Hello, men.  Welcome back to the podcast.  Today we’re in our second episode of a 4 part series called 4 pillars of a man’s heart.  This is based on the book with the same title that was written by Stu Weber.  Last episode we looked at the King Pillar and we saw that Jesus has called us to lead, but that he has also given us very clear instructions on how we should lead and that is by being the biggest servants in our homes and our churches.   Today, we’re looking at the warrior pillar.  I want you to notice it isn’t called the fighter pillar.  There is a big difference between being a fighter and a warrior. A fighter is often short-tempered, quarrelsome, insecure, and selfish.  A warrior is self sacrificing, looking out for the greater good rather than his own good, and acts with self control.  In short, a warrior is meek. The word picture behind the word meek in the Bible is that of a bridled war horse.  It isn’t timid.  It isn’t weak.  It is powerful, strong, even ferocious, but it’s under control. 

Identifying the Enemy 

A warrior has to know who the enemy is.  Our enemy is cunning and is always looking for an opportune time to strike. If we’re not careful and intentional we can inflict casualties on our own side. 

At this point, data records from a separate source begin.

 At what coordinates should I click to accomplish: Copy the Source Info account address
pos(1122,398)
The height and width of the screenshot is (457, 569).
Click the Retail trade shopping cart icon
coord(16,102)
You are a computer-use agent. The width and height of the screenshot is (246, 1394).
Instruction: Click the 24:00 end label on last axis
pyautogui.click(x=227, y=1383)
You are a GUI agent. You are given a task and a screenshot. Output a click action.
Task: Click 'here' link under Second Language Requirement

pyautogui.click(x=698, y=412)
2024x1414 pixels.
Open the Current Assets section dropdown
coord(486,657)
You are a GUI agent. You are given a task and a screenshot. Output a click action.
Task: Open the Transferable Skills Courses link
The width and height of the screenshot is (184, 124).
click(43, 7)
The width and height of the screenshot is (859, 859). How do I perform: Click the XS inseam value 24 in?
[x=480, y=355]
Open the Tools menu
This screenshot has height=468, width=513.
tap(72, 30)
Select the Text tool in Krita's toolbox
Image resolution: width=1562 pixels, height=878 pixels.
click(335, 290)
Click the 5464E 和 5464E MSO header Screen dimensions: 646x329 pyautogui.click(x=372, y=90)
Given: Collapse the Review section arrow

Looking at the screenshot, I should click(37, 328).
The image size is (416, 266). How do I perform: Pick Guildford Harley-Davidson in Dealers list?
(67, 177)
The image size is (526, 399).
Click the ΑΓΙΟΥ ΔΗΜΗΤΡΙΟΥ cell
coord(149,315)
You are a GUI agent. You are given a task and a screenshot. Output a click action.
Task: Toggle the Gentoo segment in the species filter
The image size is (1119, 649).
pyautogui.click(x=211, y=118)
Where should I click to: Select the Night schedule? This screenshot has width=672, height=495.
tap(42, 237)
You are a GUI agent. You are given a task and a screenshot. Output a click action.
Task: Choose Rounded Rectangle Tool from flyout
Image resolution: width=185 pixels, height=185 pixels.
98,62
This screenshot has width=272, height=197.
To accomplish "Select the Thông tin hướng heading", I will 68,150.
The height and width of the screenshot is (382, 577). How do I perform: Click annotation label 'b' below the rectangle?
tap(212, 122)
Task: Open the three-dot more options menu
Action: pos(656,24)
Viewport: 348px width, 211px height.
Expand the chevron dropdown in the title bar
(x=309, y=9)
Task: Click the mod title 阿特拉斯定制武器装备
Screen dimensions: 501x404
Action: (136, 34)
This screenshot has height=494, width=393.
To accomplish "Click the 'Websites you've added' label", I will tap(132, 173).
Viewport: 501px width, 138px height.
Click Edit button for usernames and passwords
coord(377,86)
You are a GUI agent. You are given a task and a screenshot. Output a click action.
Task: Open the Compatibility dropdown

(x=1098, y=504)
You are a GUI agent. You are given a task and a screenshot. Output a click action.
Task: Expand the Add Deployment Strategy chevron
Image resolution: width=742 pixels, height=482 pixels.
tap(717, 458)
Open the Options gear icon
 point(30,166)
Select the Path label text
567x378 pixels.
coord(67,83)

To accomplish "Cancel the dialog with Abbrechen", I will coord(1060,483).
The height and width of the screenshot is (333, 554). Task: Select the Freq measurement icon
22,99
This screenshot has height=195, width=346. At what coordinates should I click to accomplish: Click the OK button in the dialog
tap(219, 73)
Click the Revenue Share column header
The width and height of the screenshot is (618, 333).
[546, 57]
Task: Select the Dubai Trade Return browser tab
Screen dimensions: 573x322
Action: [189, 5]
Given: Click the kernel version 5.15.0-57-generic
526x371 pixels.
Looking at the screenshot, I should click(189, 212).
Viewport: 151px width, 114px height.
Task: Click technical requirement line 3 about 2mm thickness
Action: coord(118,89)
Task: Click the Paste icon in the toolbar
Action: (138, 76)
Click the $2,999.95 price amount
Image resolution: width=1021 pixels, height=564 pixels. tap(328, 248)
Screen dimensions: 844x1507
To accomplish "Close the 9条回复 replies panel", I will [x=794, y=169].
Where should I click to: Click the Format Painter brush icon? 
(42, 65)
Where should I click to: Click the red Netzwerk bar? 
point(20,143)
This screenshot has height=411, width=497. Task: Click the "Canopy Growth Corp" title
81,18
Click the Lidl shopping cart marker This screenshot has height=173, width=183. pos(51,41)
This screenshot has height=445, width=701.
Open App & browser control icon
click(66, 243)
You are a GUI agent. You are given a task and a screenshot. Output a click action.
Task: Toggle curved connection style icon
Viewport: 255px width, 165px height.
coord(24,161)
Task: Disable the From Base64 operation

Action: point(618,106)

Let me start with a couple of passages of scripture…

Ephesians 6:12  For we[a] are not fighting against flesh-and-blood enemies, but against evil rulers and authorities of the unseen world, against mighty powers in this dark world, and against evil spirits in the heavenly places.

  • It is so easy to forget who the real enemy is.  

1 Peter 5:8 Stay alert! Watch out for your great enemy, the devil. He prowls around like a roaring lion, looking for someone to devour. 

  • Who is our great enemy? – The devil.  Our great enemy isn’t the other side of the political aisle. It isn’t the school board

Tactics of Battle 

We do not wage war like the world does. A warrior needs to remember what the primary objective is and not allow distractions to pull him away from the objective. We would be foolish to enter this battle alone.

2 Corinthians 10:3-5 We are human, but we don’t wage war as humans do. 4 [a]We use God’s mighty weapons, not worldly weapons, to knock down the strongholds of human reasoning and to destroy false arguments. 5 We destroy every proud obstacle that keeps people from knowing God. We capture their rebellious thoughts and teach them to obey Christ. 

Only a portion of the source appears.